PERLINDUNGAN HUKUM PIHAK KETIGA PADA PERKARA KEPAILITAN
on
PERLINDUNGAN HUKUM PIHAK KETIGA PADA PERKARA KEPAILITAN
Ni Putu Winda Adilla Putri, Fakultas Hukum Universitas Udayana, e-mail: windaadilla5@gmail.com
I Gede Artha, Fakultas Hukum Unibersitas Udayana, e-mail: igedeartha58@gmail.com
Program Kekhususan Hukum Bisnis Fakultas Hukum Universitas Udayana
ABSTRAK
Undang-Undang No 37 Tahun 2004 tentang Kepailitan dan Penundaan Kewajiban Pembayaran Utang (selanjutnya disebut UUK-PKPU), terhadap Pasal 49 ayat (3) UUK-PKPU pembayaran utang pihak ketiga yang beritikad baik dalam melaksanakan perbuatan hukum secara tidak cuma-cuma harus dilindungi, namun apabila dilaksanakan dengan Pasal 49 ayat (4) UUK-PKPU maka dimungkinkan pihak ketiga tidak akan mendapat penggantian kerugian secara utuh yang secara otomatis akan merugikan pihak ketiga. Tujuan penulisan ini adalah untuk mengetahui bentuk perlindungan hukum dan kedudukan pihak ketiga dalam menuntut haknya akibat actio pauliana. Karya tulis ini menggunakan metode penelitian hukum normatif, metode ini mengkaji asas-asas maupun aturan hukum yang berkaitan
dengan actio pauliana. Hasilnya menjelaskan bahwa perlindungan hukum pihak ketiga diberikan dengan tampil sebagai kreditor konkuren dengan mengajukan diri atau diajukan oleh kurator dalam rapat verifikasi, kedudukan pihak ketiga dalam menuntut haknya akibat actio pauliana dapat ditentukan melalui jenis dan sifat piutang dari masing-masing kreditor dan pihak ketiga dalam perkara kepailitan berkedudukan sebagai kreditor konkuren untuk memenuhi hak-haknya.

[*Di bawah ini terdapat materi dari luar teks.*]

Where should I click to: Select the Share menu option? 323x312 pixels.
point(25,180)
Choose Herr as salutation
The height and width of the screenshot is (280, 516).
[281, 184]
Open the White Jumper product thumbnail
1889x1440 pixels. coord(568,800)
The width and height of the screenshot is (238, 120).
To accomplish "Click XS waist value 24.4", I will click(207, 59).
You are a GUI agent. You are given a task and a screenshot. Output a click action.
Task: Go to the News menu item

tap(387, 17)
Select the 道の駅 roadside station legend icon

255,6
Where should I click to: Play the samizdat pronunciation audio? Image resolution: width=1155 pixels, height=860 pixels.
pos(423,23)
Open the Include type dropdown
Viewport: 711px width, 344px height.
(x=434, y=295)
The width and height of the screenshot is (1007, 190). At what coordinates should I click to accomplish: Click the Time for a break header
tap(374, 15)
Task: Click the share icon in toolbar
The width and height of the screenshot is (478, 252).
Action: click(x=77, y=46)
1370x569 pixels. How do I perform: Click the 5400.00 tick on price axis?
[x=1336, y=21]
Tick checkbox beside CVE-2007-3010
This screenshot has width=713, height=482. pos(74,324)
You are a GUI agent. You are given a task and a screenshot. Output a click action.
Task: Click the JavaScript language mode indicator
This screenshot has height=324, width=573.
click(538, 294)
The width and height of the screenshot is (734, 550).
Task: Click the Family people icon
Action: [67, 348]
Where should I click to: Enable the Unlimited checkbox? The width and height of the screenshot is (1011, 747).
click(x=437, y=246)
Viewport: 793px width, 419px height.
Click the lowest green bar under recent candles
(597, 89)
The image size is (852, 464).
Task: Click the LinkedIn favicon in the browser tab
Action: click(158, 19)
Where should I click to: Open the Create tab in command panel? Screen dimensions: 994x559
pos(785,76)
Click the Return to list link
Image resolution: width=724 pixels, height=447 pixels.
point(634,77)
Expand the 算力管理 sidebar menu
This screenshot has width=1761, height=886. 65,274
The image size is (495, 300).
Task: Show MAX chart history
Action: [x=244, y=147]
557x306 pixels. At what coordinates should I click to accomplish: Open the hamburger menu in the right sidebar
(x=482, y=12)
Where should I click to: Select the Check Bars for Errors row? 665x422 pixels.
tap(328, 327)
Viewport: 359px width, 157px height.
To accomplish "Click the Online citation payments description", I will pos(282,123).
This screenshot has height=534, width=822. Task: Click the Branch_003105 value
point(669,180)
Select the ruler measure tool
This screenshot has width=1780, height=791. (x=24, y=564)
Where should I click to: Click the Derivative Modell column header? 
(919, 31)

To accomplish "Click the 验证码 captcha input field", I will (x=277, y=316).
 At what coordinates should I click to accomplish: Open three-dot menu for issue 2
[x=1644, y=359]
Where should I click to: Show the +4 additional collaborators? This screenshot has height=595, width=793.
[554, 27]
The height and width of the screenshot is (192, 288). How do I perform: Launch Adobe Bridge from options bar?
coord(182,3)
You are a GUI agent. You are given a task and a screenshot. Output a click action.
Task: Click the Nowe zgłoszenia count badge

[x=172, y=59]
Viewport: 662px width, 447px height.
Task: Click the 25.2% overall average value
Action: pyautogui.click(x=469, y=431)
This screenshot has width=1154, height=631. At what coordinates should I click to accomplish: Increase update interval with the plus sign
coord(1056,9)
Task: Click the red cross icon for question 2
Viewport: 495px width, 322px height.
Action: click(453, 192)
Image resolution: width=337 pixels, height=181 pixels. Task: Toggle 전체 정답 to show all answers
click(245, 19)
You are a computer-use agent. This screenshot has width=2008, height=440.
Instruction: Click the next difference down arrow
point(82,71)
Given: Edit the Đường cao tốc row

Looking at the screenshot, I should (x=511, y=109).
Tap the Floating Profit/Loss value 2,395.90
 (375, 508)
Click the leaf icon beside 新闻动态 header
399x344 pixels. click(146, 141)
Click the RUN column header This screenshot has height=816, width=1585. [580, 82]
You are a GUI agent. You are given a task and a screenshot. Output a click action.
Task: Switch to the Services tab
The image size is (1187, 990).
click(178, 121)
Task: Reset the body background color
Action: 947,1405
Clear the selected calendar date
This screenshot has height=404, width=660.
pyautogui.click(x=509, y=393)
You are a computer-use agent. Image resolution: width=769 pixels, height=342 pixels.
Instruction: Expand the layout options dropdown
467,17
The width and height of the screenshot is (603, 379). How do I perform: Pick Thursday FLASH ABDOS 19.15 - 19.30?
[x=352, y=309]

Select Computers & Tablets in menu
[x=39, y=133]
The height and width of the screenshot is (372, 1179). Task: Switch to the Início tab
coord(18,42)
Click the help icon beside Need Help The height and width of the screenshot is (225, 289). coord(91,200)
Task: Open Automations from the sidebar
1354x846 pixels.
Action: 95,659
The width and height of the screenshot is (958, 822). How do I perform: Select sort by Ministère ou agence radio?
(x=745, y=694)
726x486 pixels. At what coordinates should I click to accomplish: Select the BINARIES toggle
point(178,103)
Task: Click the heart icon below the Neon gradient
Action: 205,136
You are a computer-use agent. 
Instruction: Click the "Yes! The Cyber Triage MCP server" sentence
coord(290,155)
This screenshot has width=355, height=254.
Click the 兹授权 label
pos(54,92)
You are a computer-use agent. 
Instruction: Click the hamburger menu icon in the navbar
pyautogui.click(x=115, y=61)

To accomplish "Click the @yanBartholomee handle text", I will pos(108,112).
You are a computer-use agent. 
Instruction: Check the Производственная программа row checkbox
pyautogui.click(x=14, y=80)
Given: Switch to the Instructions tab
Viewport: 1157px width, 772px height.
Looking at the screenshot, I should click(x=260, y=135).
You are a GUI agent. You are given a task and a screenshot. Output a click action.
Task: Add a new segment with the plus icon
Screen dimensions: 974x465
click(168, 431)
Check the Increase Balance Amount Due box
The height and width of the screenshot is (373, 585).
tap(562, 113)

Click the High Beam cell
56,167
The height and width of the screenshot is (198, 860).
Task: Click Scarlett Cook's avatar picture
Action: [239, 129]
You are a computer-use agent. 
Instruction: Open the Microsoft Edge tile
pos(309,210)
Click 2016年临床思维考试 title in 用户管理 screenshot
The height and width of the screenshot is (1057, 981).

Kata kunci: Perlindungan hukum, Pihak Ketiga, Kepailitan.
ABSTRACT
Law Number 37 of 2004 concerning Bankruptcy and Delay of Obligations (hereinafter referred to as UUK-PKPU) between Article 49 paragraph (3) and Article 49 paragraph (4). With Article 49
paragraph (3) of the regard to third party debt payments which have a good intention in carrying out legal actions non-free, they must be protected, but if implemented under the provisions of Article 49 paragraph (4) UUK-PKPU, third parties will not receive full compensation that will automatically harm the third party. The purpose of this writing to determine the form of legal protection and position of third party in claiming their rights due to actio pauliana, paper is to find out the position of third parties in actio pauliana cases and to know the legal protection of third parties in actio pauliana cases. This paper uses the normative legal research method, in which this method examines the principles as well as legal rules relating to action pauliana. The results this study explain that the position third parties in actio pauliana cases can be appearing as a concurrent creditor by submitting himself or filed by a curator in a verification meeting, the position of the third party in claiming his rights due to actio pauliana can be determined through the type and nature of accounts receivable from a third party in bankruptcy case domiciled as a concurrent creditor full fill their rights.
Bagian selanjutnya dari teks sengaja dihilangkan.